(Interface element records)
────

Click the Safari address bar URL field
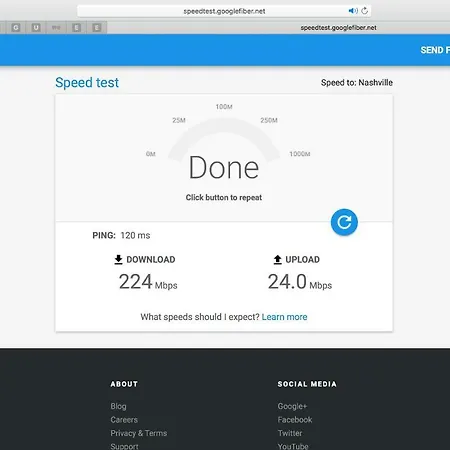Viewport: 450px width, 450px height. pos(224,11)
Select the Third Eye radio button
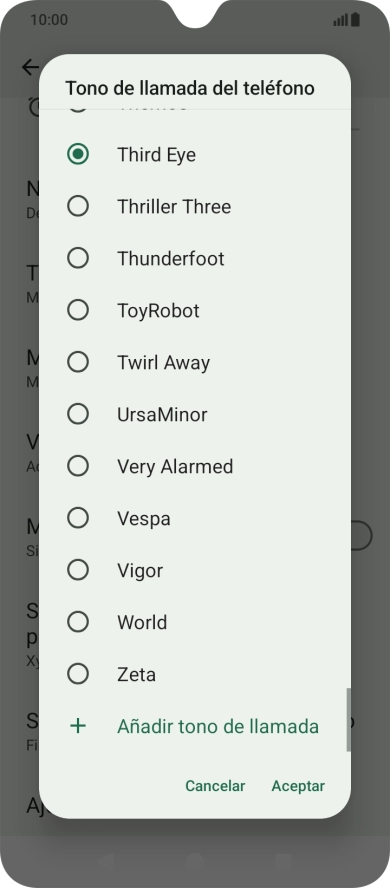The width and height of the screenshot is (390, 888). click(x=78, y=154)
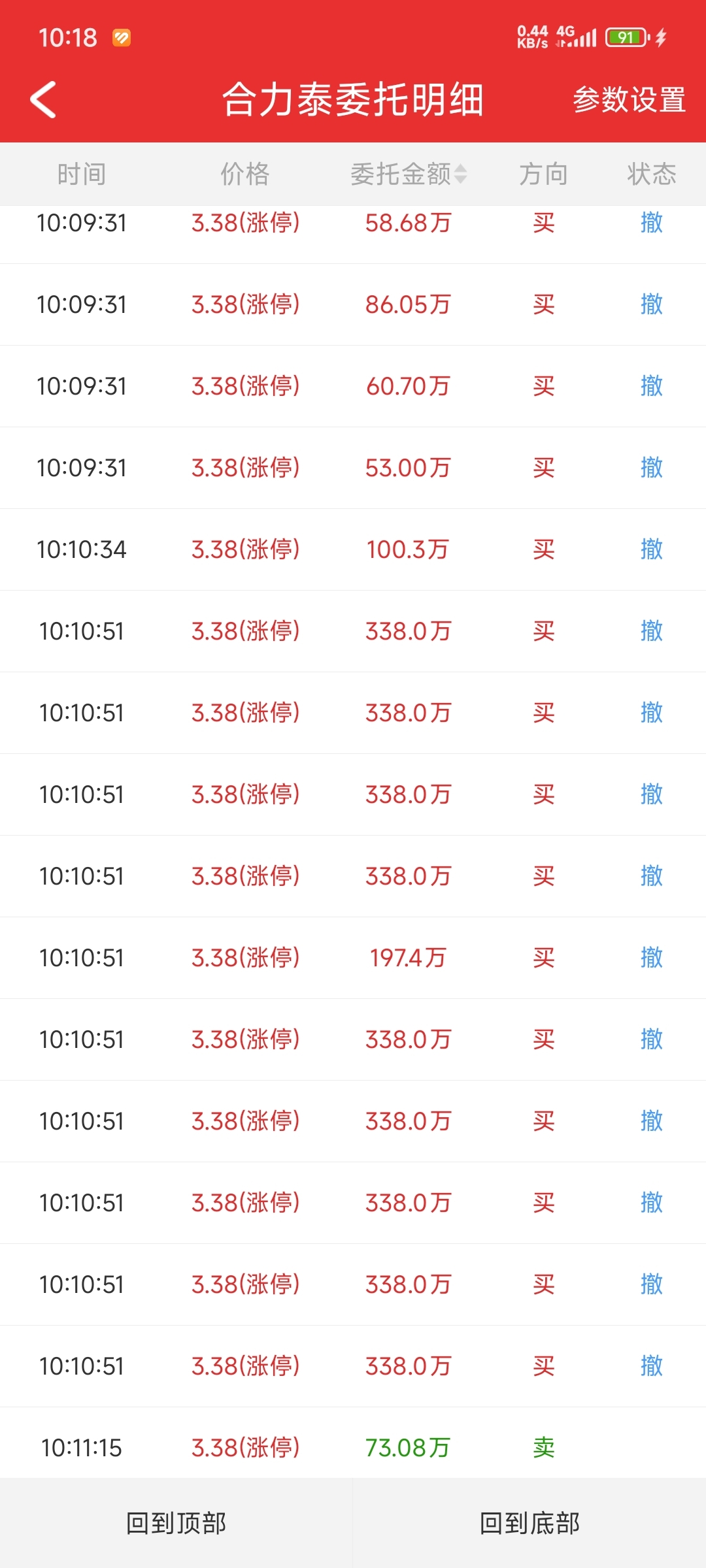
Task: Tap the 4G signal strength icon
Action: click(576, 37)
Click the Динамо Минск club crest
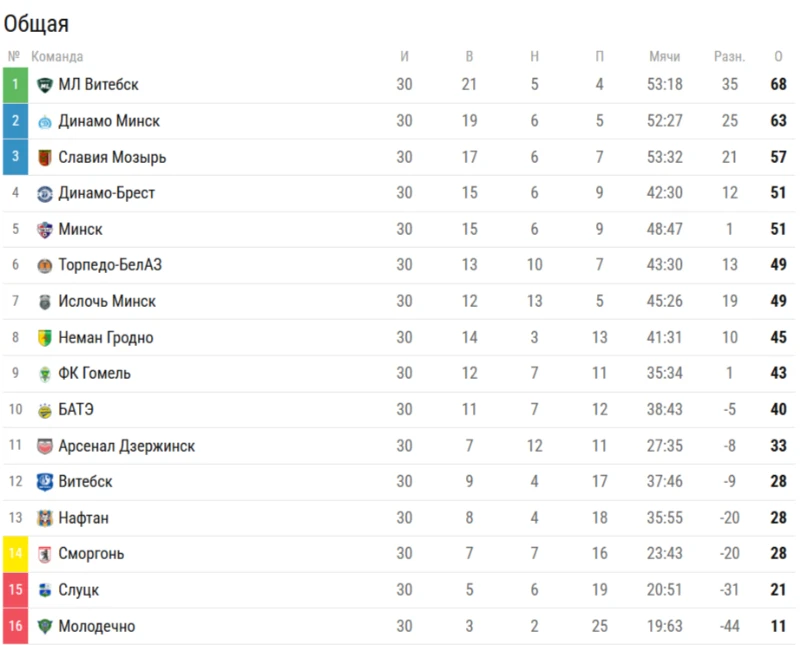This screenshot has width=800, height=645. pyautogui.click(x=45, y=121)
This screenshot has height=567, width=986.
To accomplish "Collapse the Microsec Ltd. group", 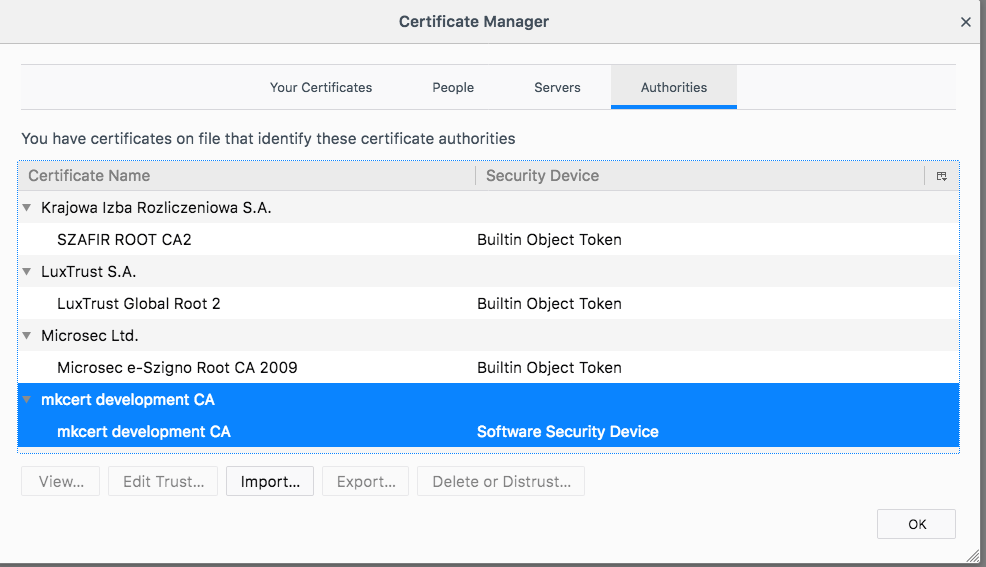I will tap(26, 336).
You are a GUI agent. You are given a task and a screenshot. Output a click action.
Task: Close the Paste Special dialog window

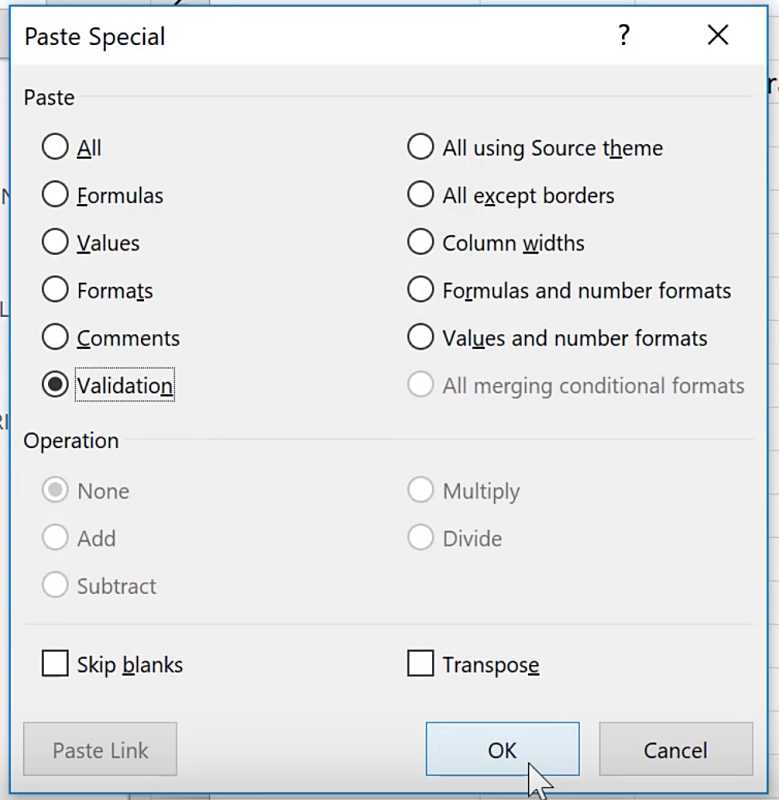pos(717,37)
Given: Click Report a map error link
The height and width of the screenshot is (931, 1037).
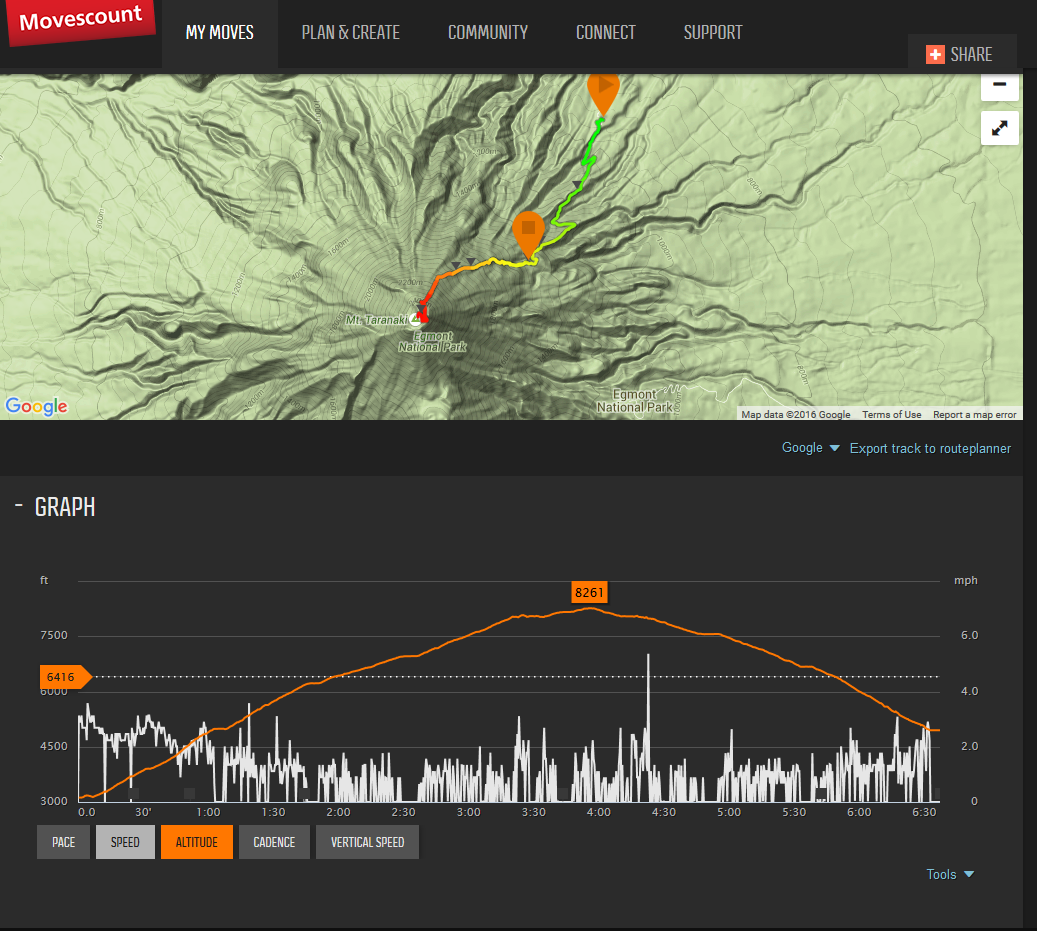Looking at the screenshot, I should [x=974, y=414].
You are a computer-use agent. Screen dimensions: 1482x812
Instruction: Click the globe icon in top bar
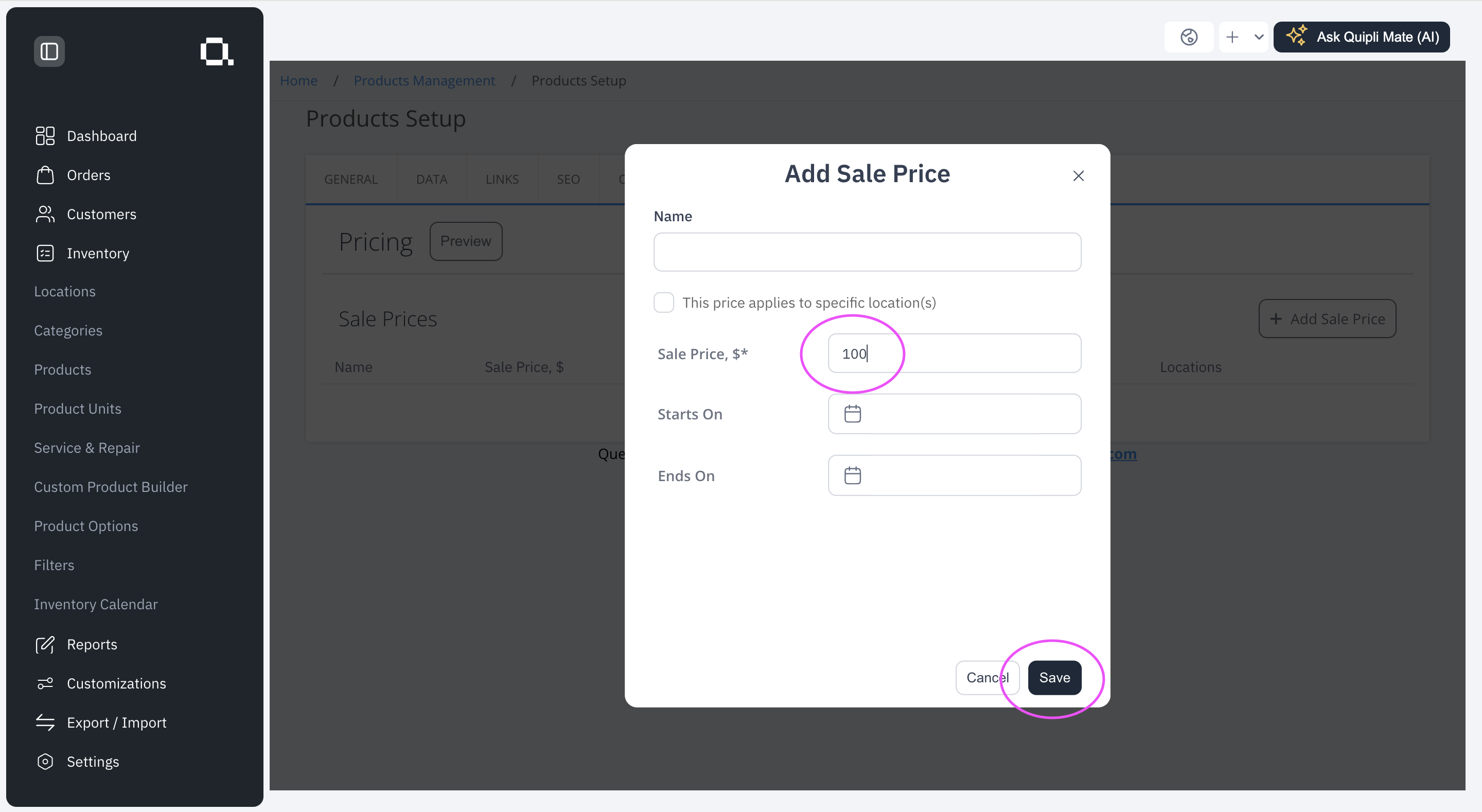coord(1189,38)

────

* _The task_: Rewrite the stretch of material from its start through the line containing "Action: click(576, 37)", changing "radio button" to "toggle" and keeping everything else the same. Leave the pictures out of your answer.

* _Answer to the exercise_:
Click the Safari address bar URL field
Viewport: 450px width, 450px height. pos(224,11)
Select the Third Eye toggle
The width and height of the screenshot is (390, 888). click(x=78, y=154)
Task: Tap the 4G signal strength icon
Action: click(576, 37)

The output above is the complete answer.